**EXERCISE TEXT**

==================================================

Johnson & Johnson ran 'cunning' scheme to market opioids, attorney says

Chris McGreal
Photograph: Sue Ogrocki/AP

The pharmaceutical giant Johnson & Johnson ran a “cunning, cynical and deceitful scheme” to mass-market opioid painkillers that created the biggest drug epidemic in US history, Oklahoma’s attorney general alleged in closing arguments on Monday in the first major industry trial over the crisis.

Related: Purdue Pharma: Oxycontin maker faces lawsuits from nearly every US state

The state attorney general, Mike Hunter, is suing Johnson & Johnson for $17bn, to fund treatment and offset other costs of the epidemic in Oklahoma.

Judge Thad Balkman is expected to deliver a verdict next month. It will be closely watched, with hundreds of other lawsuits against drug makers, distributors and pharmacy chains expected to come to federal court.

Balkman was presented with two very different versions of the role played by Johnson & Johnson in an epidemic in which more than 400,000 people have died over the past two decades.

Hunter placed the company at the heart of a conspiracy by the drug industry that caused opioid prescribing to surge far beyond any other country, with one prescription being written for every American adult at its peak, driving addiction and death.

Johnson & Johnson, he said, was a “kingpin” building a “billion-dollar pain franchise” because it made money from the entire length of the production chain, from a poppy growing operation in Australia that supplied 60% of the drug used in opioid manufacturing in the US through to the sale of its own high-strength painkillers.

==================================================

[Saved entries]

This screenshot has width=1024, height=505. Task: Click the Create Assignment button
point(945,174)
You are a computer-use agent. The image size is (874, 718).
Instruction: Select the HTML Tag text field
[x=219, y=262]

==================================================

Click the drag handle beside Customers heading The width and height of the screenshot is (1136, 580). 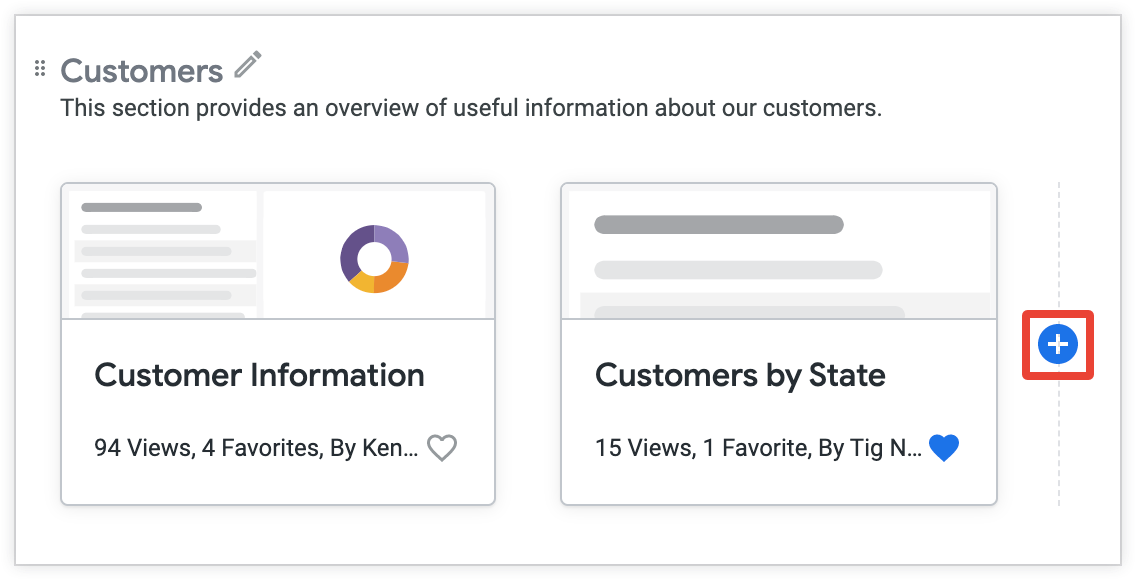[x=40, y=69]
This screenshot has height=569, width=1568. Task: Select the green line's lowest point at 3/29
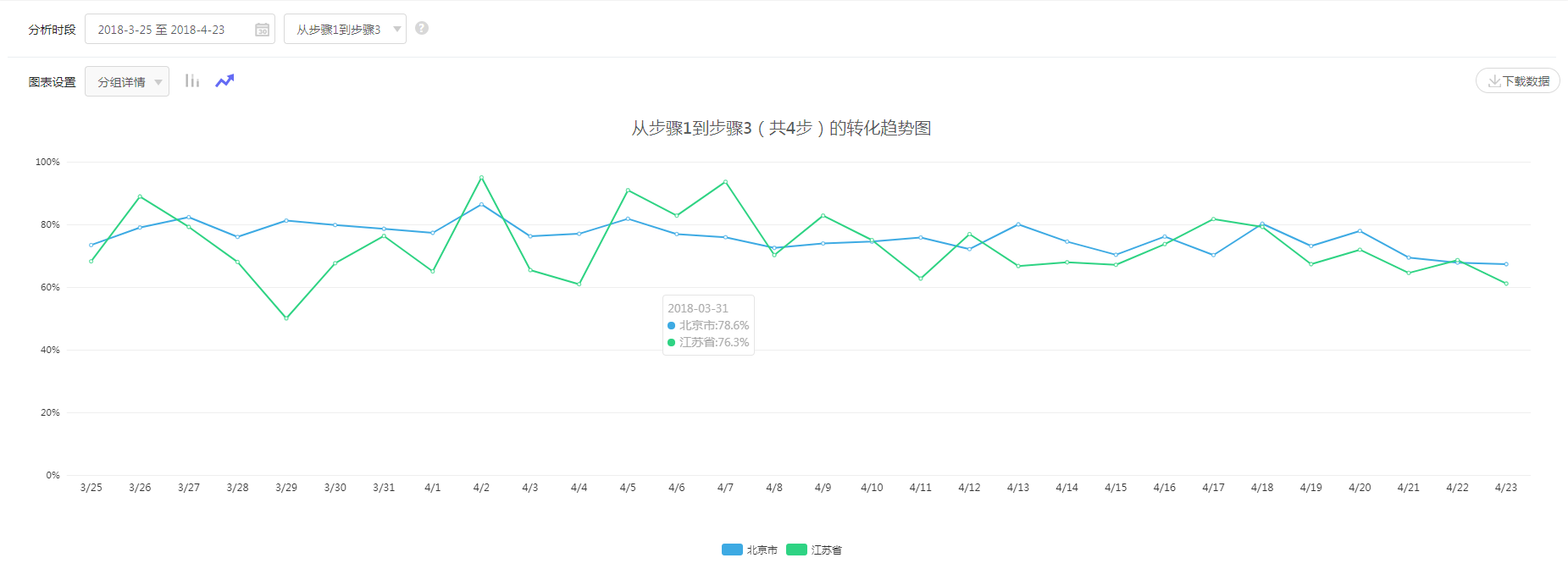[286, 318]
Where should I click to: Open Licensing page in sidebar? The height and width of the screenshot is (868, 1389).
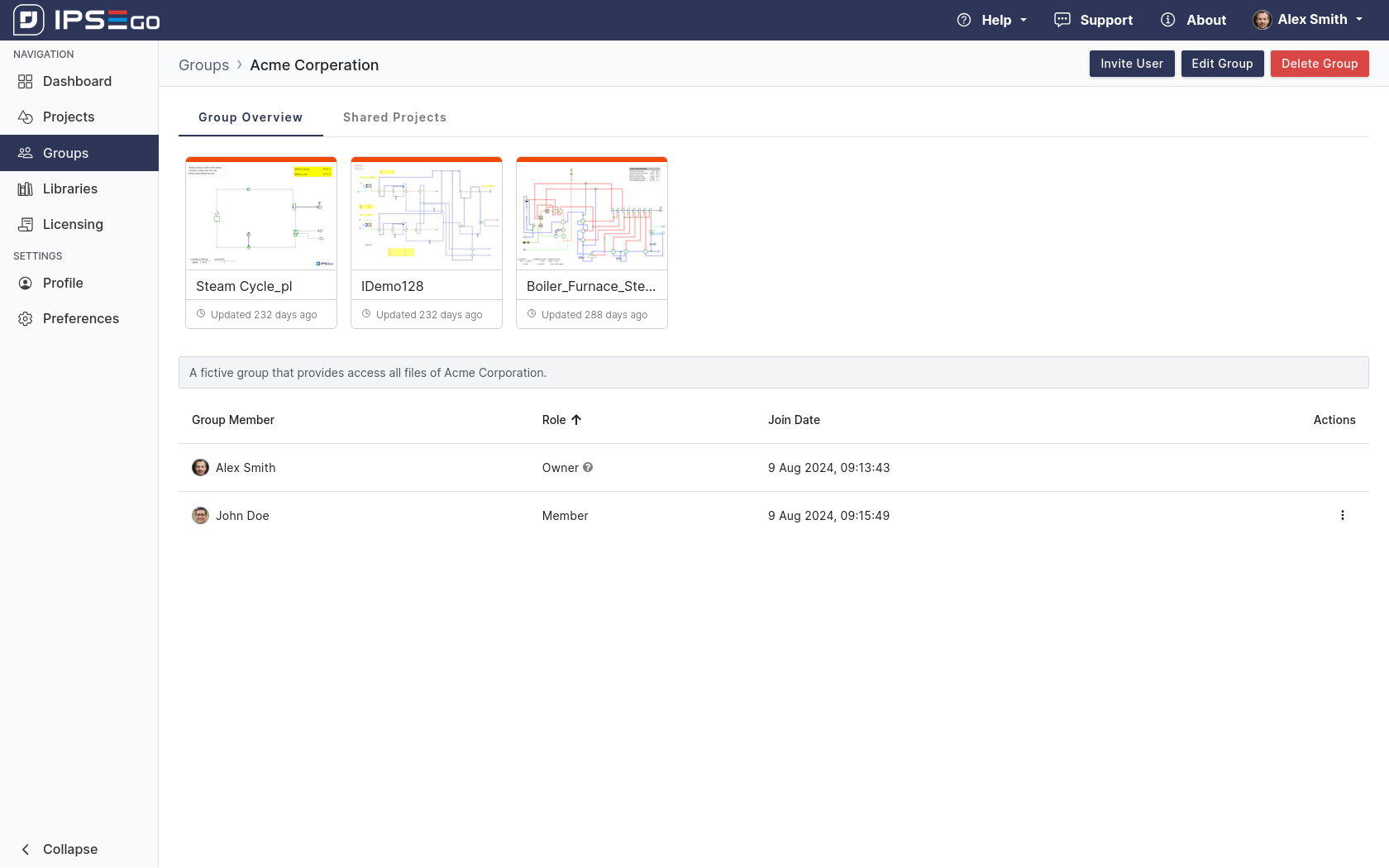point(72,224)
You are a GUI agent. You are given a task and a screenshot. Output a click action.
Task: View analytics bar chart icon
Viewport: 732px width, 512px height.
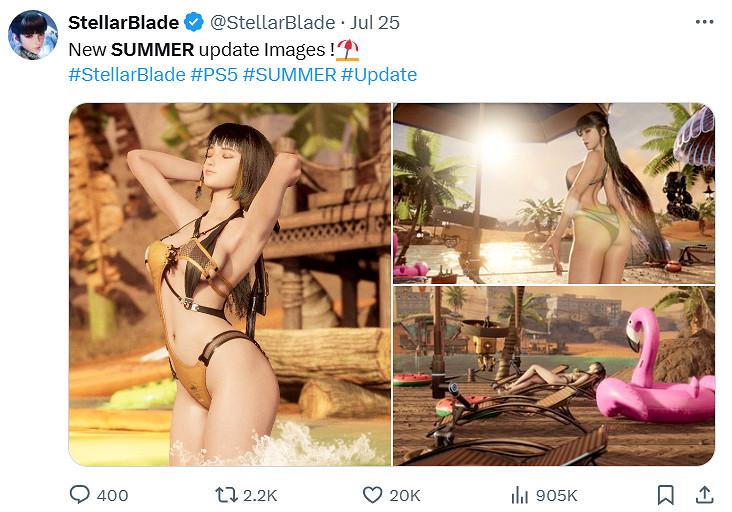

==================================================

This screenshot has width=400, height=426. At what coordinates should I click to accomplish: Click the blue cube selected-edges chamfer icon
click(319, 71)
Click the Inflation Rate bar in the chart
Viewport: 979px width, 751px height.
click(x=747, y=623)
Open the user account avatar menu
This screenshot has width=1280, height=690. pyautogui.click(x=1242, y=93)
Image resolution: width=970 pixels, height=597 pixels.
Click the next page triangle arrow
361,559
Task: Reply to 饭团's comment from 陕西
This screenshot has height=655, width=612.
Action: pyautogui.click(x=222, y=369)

==================================================

**PROBLEM REQUIREMENTS**
In the article about the Johnson & Johnson opioid case, how much is Oklahoma's attorney general suing the company for?

**TASK OUTPUT**
$17bn